For programmers who are used to leveraging object oriented techniques, even within modern scripting languages, don’t expect too much from the Windows PowerShell. Here’s a quote from the PowerShell Online Help file:


Definition: Declares the name of a class, as well as a definition of the variables, properties, and
methods that comprise the class.

Although it is possible to create a class in Windows PowerShell, it’s not a very straightforward process and
definitely goes beyond the scope of this introductory manual. So, for the time being, forget we even mentioned it.

Yep, that’s a verbatim quote. PowerShell is still a verision 1.0 product so hopefully the situation will improve in future versions of the software.

If you’re looking for more documentation for the Windows PowerShell, here are some references.

The Windows PowerShell 1.0 Documentation Pack includes a getting started guide, a user guide/primer, a quad-fold reference card, and release notes for version 1.0.

Microsoft has a .chm Help file for PowerShell which is a convenient (and searchable) reference to supplement the PowerShell online Get-Help CommandLet. They refer to the .chm Help file as the “Graphical Help File” which you can download by clicking here.

O’Reilly publishes a pocket reference which is a very good source of information for the Windows PowerShell if you are an experienced programmer.
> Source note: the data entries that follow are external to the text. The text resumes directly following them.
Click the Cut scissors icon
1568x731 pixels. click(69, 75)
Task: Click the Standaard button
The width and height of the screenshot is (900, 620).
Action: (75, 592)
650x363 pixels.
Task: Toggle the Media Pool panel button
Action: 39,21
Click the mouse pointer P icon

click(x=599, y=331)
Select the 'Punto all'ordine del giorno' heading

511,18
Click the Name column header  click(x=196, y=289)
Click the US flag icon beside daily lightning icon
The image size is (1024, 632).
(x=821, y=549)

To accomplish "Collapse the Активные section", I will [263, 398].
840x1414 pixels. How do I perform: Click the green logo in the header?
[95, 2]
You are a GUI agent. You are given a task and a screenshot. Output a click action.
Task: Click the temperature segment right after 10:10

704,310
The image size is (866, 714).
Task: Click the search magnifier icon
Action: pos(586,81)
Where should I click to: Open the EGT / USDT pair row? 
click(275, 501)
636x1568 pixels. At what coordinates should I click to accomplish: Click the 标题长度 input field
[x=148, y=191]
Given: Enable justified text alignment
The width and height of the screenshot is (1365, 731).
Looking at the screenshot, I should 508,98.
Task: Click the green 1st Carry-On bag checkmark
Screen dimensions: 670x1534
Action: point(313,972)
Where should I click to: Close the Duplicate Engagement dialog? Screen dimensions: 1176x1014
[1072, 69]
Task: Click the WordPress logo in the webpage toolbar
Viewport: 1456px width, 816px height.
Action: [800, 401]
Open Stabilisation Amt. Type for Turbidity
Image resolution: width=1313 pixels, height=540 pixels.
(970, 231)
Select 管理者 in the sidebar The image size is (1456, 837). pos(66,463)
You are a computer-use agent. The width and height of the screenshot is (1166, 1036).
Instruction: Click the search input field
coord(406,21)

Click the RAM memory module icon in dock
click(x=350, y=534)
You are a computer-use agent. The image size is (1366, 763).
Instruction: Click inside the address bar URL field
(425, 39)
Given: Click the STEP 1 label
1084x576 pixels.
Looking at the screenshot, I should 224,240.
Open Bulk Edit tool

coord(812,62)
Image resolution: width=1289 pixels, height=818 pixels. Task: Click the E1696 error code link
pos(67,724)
They also publish the Windows PowerShell Cookbook for the language which is in the standard O’Reilly Cookbook format that is available for other programming languages.

The Windows PowerShell Technology Center has many other helpful resources if you are getting involved in PowerShell Programming.

The next version of PowerShell, version 2.0, is available in a Community Technology Preview (something like a beta version) by clicking here. And hopefully future versions of PowerShell will provide better support for object oriented freatures of the language.